:: Text extract ::
This is the revealed form of divine love.
Christ’s luminous body, draped in a tattered loincloth, gives evidence of the inhumanity of his tormentors, and the sin of humanity for which He willingly humbled himself, “becoming obedient to death, even death on a cross” (Philippians 2:8).
But it is our Lord’s yearning and twisted fingers and his gnarled feet that rivet the eye. For in them is expressed the fullness of divine love in anguish over human alienation from God. The crossbeam strains under the weight of his wounded body, while his distressed hands, stretching heavenward, offer final words of filial abandonment, “Into your hands I commend my spirit” (Luke 23: 46).
Three robed figures stand in the viewer’s space while uniquely sharing in Christ’s Passion. On the left stands Mary, his Mother, bowed with the grief that now pierces her heart; on the right is the beloved disciple, John the Evangelist, praying before the mystery of the Cross. And at the foot of the Cross kneels Mary Magdelene, pondering in a contemplative gaze the meaning of human suffering, in light of His Passion.
A landscape of low green hills and rocky inclines also bear witness to this pivotal moment in the history of salvation. It is as if all of creation groans with its suffering Lord. Grünewald conveys the biblical record of the “darkness that came over the whole land,” in the eerie green-blue light that envelops the scene.

:: Direction ::
Write out the crucifixion passage above word for word, from "Christ’s luminous body, draped" to "(Luke 23: 46).".

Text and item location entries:

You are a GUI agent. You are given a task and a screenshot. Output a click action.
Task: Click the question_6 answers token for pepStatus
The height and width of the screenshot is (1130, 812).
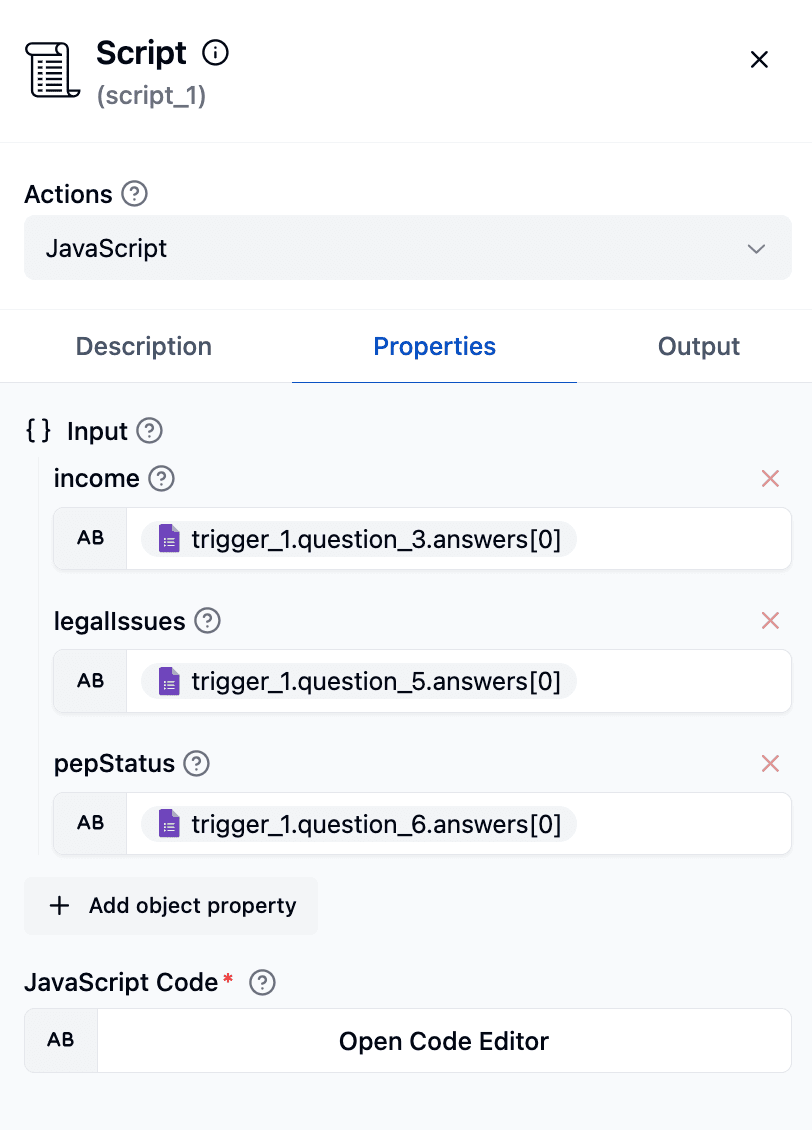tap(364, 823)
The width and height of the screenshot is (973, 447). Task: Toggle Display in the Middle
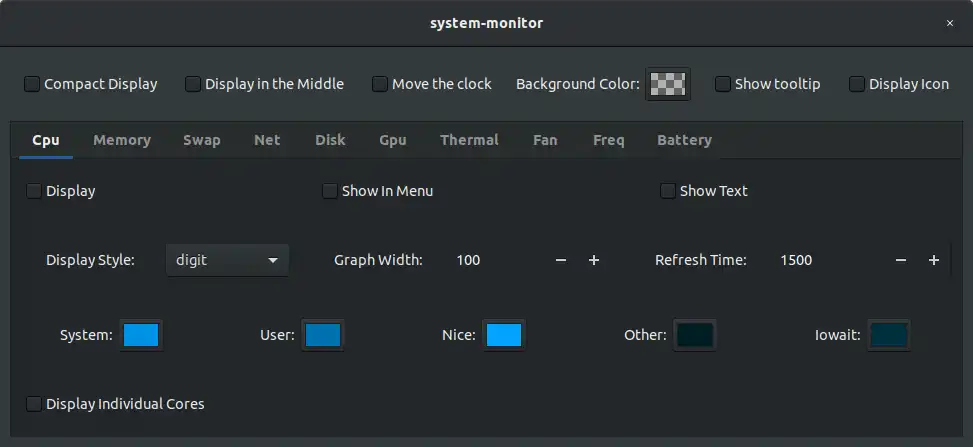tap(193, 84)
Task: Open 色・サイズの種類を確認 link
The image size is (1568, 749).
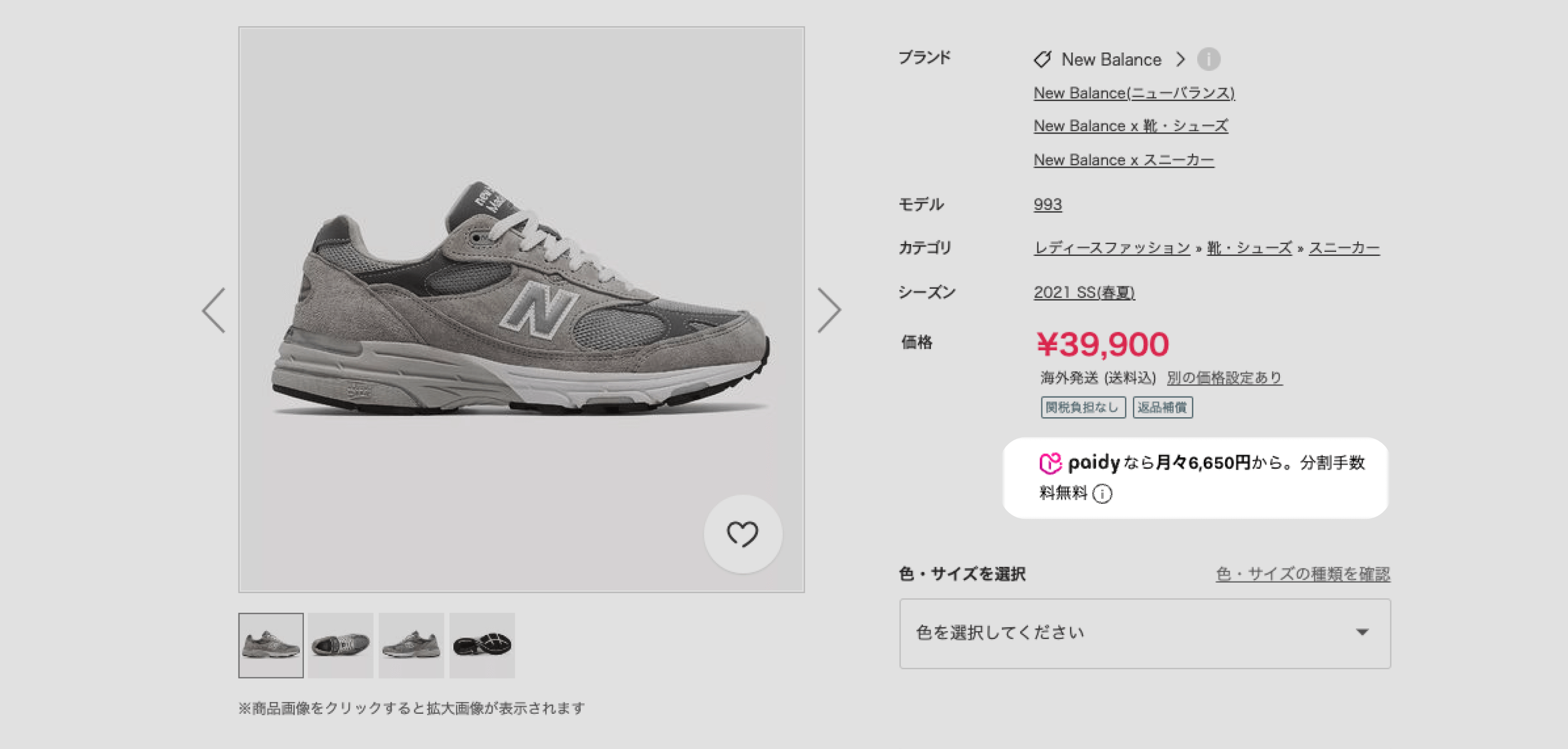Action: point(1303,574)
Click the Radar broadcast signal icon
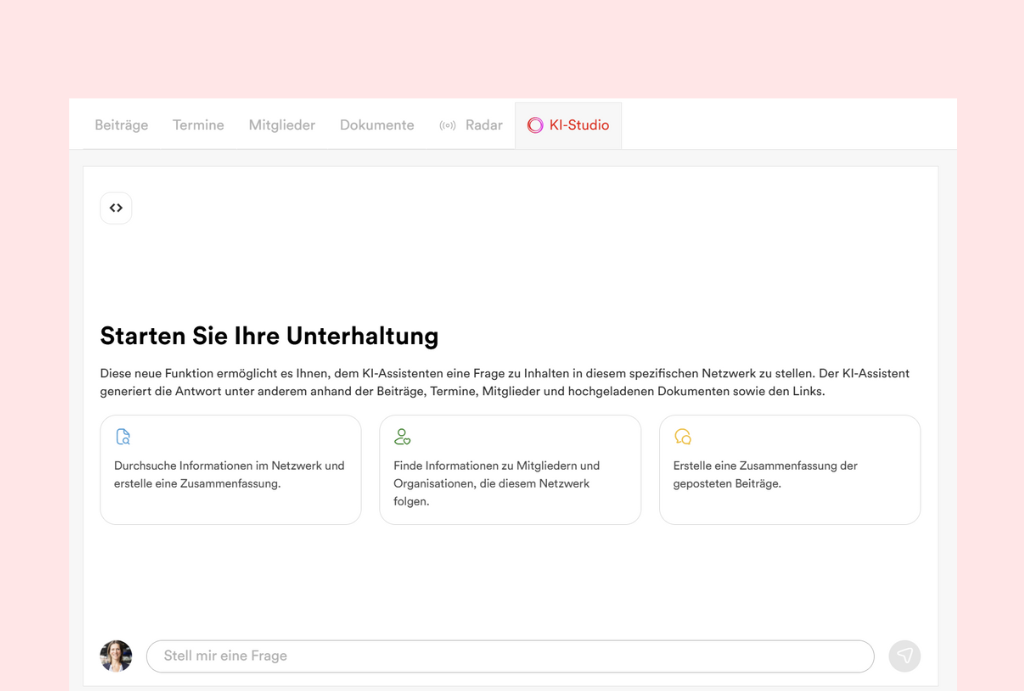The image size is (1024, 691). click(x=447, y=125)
* * *
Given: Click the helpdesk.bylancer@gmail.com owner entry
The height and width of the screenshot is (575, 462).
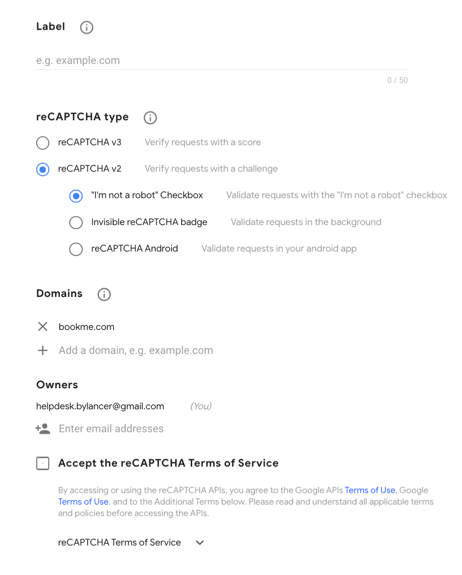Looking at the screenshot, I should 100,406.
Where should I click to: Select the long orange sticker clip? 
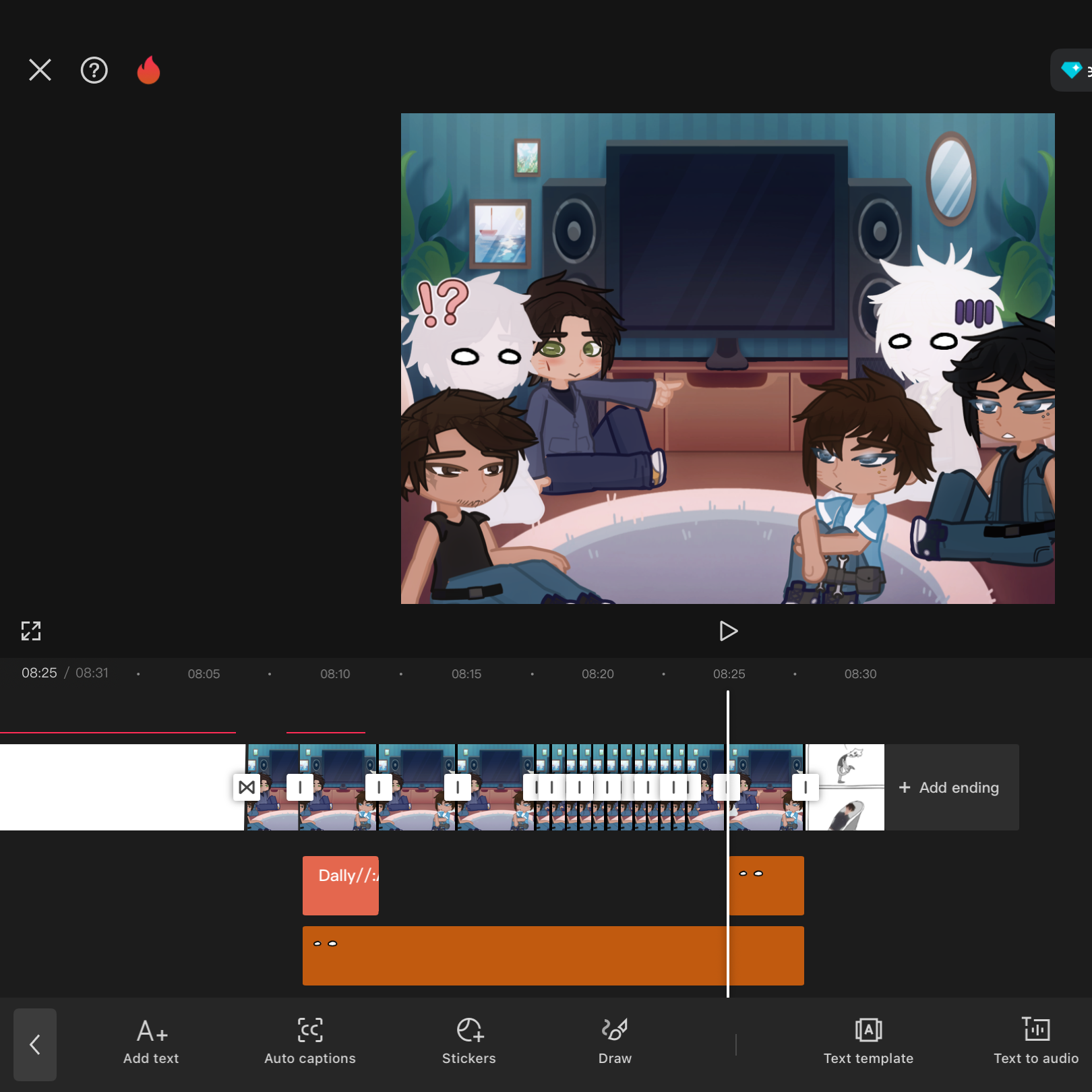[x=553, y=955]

:: Answer in full ::
Christ’s luminous body, draped in a tattered loincloth, gives evidence of the inhumanity of his tormentors, and the sin of humanity for which He willingly humbled himself, “becoming obedient to death, even death on a cross” (Philippians 2:8).
But it is our Lord’s yearning and twisted fingers and his gnarled feet that rivet the eye. For in them is expressed the fullness of divine love in anguish over human alienation from God. The crossbeam strains under the weight of his wounded body, while his distressed hands, stretching heavenward, offer final words of filial abandonment, “Into your hands I commend my spirit” (Luke 23: 46).